Matucana was founded in 1647 by Miguel de Castro y García, a descendant of one of Francisco Pizarro's Conquistadores. He discovered gold in the hills outside of Matucana at a site that was once a holy shrine for the Incas. Using Inca slaves to operate the mine, he became very wealthy and eventually returned to live in Lima, Peru. The gold mine was unfortunately buried in a huge avalanche triggered by the devastating Santa Ursula earthquake of October 21, 1756, which also caused great damage to the City of Lima.

==Climate==
Matucana has a semi-arid climate (Köppen: BSk) with mild temperatures.

Matucana experiences relatively stable temperatures throughout the year, with minor variations between months. The dry season experiences larger diurnal air temperature variation, with warmer days and cooler nights, compared to the wet season. The yearly average high temperature is 21.4°C (70.5°F), while the yearly average low temperature is 9.8°C (49.6°F).

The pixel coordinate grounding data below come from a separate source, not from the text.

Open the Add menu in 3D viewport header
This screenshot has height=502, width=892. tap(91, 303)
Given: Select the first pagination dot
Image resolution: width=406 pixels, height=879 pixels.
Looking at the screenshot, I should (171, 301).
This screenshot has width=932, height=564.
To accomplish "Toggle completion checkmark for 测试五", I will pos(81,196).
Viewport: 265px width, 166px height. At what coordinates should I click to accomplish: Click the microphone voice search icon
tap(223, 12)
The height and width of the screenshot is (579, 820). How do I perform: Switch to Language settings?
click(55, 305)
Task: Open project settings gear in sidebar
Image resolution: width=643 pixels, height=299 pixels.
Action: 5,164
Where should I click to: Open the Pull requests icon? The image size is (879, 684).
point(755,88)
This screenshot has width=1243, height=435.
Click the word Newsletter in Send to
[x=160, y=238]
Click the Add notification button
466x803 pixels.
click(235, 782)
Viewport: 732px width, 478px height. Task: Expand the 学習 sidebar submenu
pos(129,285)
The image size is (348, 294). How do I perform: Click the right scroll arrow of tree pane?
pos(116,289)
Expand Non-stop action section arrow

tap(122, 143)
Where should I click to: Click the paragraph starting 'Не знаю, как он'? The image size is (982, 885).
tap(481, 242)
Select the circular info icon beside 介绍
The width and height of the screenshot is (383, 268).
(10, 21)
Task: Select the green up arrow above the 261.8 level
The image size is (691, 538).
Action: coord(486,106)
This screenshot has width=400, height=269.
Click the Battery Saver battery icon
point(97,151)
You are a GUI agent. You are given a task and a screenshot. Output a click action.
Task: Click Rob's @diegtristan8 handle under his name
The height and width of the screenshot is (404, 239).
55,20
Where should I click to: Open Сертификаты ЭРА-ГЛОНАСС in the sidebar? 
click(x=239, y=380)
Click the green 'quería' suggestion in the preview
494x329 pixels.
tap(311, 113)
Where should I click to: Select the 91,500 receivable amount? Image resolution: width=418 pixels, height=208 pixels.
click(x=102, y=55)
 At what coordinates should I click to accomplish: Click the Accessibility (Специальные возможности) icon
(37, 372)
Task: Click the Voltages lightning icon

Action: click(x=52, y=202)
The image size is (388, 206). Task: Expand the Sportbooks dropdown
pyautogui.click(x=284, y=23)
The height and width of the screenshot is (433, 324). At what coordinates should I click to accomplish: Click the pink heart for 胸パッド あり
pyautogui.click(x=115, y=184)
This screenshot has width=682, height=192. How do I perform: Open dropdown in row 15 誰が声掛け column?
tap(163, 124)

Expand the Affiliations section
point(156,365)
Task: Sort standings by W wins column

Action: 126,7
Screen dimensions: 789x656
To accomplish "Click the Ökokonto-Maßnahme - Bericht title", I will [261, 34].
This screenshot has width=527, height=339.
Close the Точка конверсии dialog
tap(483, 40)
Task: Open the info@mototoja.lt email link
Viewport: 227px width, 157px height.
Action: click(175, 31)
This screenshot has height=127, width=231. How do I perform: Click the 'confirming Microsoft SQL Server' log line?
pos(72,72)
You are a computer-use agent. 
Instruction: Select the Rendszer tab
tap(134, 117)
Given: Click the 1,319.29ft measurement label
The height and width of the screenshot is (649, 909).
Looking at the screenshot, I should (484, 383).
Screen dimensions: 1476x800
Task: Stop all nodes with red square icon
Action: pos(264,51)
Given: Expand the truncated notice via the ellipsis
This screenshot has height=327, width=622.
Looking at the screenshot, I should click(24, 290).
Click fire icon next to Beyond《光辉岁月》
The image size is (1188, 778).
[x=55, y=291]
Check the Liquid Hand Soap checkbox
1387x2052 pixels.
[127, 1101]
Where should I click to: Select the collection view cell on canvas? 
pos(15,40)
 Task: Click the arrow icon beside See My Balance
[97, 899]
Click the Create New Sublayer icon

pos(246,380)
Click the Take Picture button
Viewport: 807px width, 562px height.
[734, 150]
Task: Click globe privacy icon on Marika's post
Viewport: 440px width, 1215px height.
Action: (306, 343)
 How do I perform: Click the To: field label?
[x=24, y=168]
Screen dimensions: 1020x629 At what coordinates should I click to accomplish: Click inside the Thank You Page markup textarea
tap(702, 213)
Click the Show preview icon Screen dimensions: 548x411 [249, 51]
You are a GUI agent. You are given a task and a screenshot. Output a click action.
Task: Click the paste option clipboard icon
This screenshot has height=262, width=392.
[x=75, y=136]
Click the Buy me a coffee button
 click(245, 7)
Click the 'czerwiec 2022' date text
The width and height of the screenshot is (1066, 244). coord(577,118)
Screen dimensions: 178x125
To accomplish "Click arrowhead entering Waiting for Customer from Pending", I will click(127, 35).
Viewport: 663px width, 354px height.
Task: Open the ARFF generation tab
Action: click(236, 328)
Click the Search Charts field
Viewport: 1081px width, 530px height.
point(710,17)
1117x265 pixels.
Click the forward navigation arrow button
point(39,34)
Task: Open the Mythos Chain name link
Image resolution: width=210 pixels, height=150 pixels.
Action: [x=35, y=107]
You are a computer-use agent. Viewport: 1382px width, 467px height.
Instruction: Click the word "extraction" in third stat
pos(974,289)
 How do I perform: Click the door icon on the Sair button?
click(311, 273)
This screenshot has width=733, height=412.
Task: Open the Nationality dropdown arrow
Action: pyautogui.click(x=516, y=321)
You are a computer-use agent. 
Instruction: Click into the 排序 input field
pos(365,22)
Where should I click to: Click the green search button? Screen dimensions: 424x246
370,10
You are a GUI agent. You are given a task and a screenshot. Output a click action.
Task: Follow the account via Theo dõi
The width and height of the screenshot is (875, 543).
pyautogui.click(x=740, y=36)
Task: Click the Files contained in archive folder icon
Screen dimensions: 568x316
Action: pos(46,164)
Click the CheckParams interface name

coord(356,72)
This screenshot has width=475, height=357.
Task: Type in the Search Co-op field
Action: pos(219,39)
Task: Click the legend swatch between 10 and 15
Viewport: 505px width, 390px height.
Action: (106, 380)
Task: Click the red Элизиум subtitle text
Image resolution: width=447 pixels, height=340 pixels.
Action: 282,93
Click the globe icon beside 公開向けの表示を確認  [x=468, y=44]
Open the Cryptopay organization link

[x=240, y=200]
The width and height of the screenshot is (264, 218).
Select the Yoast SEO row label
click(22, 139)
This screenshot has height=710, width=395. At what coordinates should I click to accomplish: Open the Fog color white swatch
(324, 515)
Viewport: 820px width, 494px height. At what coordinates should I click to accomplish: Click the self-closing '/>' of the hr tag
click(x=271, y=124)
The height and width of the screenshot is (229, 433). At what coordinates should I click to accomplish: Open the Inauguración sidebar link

The total annual precipitation is 311.6 millimeters (12.27 inches). Matucana receives the majority of its precipitation during the wet season, which typically spans from January to March. The months from May to September experience almost no rainfall.

Climate data for Matucana (1991–2020)
| Month | Jan | Feb | Mar | Apr | May | Jun | Jul | Aug | Sep | Oct | Nov | Dec | Year |
| Mean daily maximum °C (°F) | 20.3 (68.5) | 20.0 (68.0) | 20.1 (68.2) | 21.0 (69.8) | 21.8 (71.2) | 21.8 (71.2) | 21.9 (71.4) | 22.3 (72.1) | 22.7 (72.9) | 22.4 (72.3) | 21.9 (71.4) | 20.9 (69.6) | 21.4 (70.5) |
| Mean daily minimum °C (°F) | 10.8 (51.4) | 10.9 (51.6) | 10.9 (51.6) | 10.1 (50.2) | 9.5 (49.1) | 8.5 (47.3) | 8.2 (46.8) | 8.4 (47.1) | 9.4 (48.9) | 9.8 (49.6) | 9.8 (49.6) | 10.7 (51.3) | 9.8 (49.6) |
| Average precipitation mm (inches) | 60.0 (2.36) | 76.7 (3.02) | 83.7 (3.30) | 25.9 (1.02) | 0.8 (0.03) | 0.1 (0.00) | 0.0 (0.0) | 0.3 (0.01) | 1.3 (0.05) | 8.2 (0.32) | 13.7 (0.54) | 40.9 (1.61) | 311.6 (12.27) |
Source: NOAA

==Society and culture==

Matucana is a destination for eco-tourists, owing to waterfalls in the surrounding valleys and a network of hiking trails outside the town. It is also the starting point for the "De Las Montanas y Mar" bicycle race held annually between Matucana and Lima.

The bicycle race starts at the Chez Victor Restaurant in Matucana and finishes at the La Rosa Nautica Restaurant in Lima. One of Don Miguel's descendants runs the Chez Victor restaurant in Matucana, while the La Rosa Nautica Restaurant is owned by the descendants of the Viceroy who granted the lands around Matucana to Don Miguel de Castro y Garcia.